(ACTIVITY)
Print out the records that follow, exactly and completely.

──────────

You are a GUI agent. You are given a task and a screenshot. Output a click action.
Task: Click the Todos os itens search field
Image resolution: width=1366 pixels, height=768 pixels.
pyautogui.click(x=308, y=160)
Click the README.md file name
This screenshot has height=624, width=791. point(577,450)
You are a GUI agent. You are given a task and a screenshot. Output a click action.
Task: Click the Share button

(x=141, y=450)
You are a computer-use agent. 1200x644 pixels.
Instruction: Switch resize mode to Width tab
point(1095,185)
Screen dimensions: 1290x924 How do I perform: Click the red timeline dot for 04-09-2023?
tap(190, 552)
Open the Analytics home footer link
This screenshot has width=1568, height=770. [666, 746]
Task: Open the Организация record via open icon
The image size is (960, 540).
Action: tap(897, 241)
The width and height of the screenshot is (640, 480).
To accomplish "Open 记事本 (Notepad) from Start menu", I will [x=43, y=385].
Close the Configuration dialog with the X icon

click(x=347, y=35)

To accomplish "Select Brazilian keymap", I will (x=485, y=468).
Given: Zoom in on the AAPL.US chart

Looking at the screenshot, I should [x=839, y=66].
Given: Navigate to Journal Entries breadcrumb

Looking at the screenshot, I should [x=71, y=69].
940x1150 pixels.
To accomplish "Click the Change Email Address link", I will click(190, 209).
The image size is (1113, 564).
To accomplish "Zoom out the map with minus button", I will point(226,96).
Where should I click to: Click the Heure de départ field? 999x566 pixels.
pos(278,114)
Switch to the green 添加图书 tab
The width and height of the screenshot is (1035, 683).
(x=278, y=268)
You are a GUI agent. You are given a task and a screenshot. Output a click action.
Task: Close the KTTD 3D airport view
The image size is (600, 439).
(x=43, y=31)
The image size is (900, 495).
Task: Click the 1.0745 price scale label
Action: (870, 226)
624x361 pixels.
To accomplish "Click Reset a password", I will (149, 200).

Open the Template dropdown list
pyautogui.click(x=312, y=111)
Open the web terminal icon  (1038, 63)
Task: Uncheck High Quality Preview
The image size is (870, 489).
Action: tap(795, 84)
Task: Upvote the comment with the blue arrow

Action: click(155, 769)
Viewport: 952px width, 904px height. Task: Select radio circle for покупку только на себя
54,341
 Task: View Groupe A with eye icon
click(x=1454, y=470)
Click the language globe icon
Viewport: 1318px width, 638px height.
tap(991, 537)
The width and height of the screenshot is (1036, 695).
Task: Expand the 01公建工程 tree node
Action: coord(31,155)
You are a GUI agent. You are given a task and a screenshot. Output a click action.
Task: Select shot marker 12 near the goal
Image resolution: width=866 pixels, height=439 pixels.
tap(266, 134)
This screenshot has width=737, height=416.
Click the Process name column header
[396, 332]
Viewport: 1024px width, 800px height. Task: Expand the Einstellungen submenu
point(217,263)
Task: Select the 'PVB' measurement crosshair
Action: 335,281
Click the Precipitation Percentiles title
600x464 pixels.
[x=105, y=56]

──────────

(ANSWER AREA)
You are a GUI agent. You are given a task and a screenshot. Output a click action.
Task: Click the Todos os itens search field
Image resolution: width=1366 pixels, height=768 pixels.
pyautogui.click(x=308, y=160)
Click the README.md file name
This screenshot has height=624, width=791. point(577,450)
You are a GUI agent. You are given a task and a screenshot. Output a click action.
Task: Click the Share button

(x=141, y=450)
You are a computer-use agent. 1200x644 pixels.
Instruction: Switch resize mode to Width tab
point(1095,185)
Screen dimensions: 1290x924 How do I perform: Click the red timeline dot for 04-09-2023?
tap(190, 552)
Open the Analytics home footer link
This screenshot has width=1568, height=770. [666, 746]
Task: Open the Организация record via open icon
The image size is (960, 540).
Action: tap(897, 241)
The width and height of the screenshot is (640, 480).
To accomplish "Open 记事本 (Notepad) from Start menu", I will [x=43, y=385].
Close the Configuration dialog with the X icon

click(x=347, y=35)

To accomplish "Select Brazilian keymap", I will (x=485, y=468).
Given: Zoom in on the AAPL.US chart

Looking at the screenshot, I should [x=839, y=66].
Given: Navigate to Journal Entries breadcrumb

Looking at the screenshot, I should [x=71, y=69].
940x1150 pixels.
To accomplish "Click the Change Email Address link", I will click(190, 209).
The image size is (1113, 564).
To accomplish "Zoom out the map with minus button", I will point(226,96).
Where should I click to: Click the Heure de départ field? 999x566 pixels.
pos(278,114)
Switch to the green 添加图书 tab
The width and height of the screenshot is (1035, 683).
(x=278, y=268)
You are a GUI agent. You are given a task and a screenshot. Output a click action.
Task: Close the KTTD 3D airport view
The image size is (600, 439).
(x=43, y=31)
The image size is (900, 495).
Task: Click the 1.0745 price scale label
Action: (870, 226)
624x361 pixels.
To accomplish "Click Reset a password", I will (149, 200).

Open the Template dropdown list
pyautogui.click(x=312, y=111)
Open the web terminal icon  (1038, 63)
Task: Uncheck High Quality Preview
The image size is (870, 489).
Action: tap(795, 84)
Task: Upvote the comment with the blue arrow

Action: click(155, 769)
Viewport: 952px width, 904px height. Task: Select radio circle for покупку только на себя
54,341
 Task: View Groupe A with eye icon
click(x=1454, y=470)
Click the language globe icon
Viewport: 1318px width, 638px height.
tap(991, 537)
The width and height of the screenshot is (1036, 695).
Task: Expand the 01公建工程 tree node
Action: coord(31,155)
You are a GUI agent. You are given a task and a screenshot. Output a click action.
Task: Select shot marker 12 near the goal
Image resolution: width=866 pixels, height=439 pixels.
tap(266, 134)
This screenshot has width=737, height=416.
Click the Process name column header
[396, 332]
Viewport: 1024px width, 800px height. Task: Expand the Einstellungen submenu
point(217,263)
Task: Select the 'PVB' measurement crosshair
Action: 335,281
Click the Precipitation Percentiles title
600x464 pixels.
[x=105, y=56]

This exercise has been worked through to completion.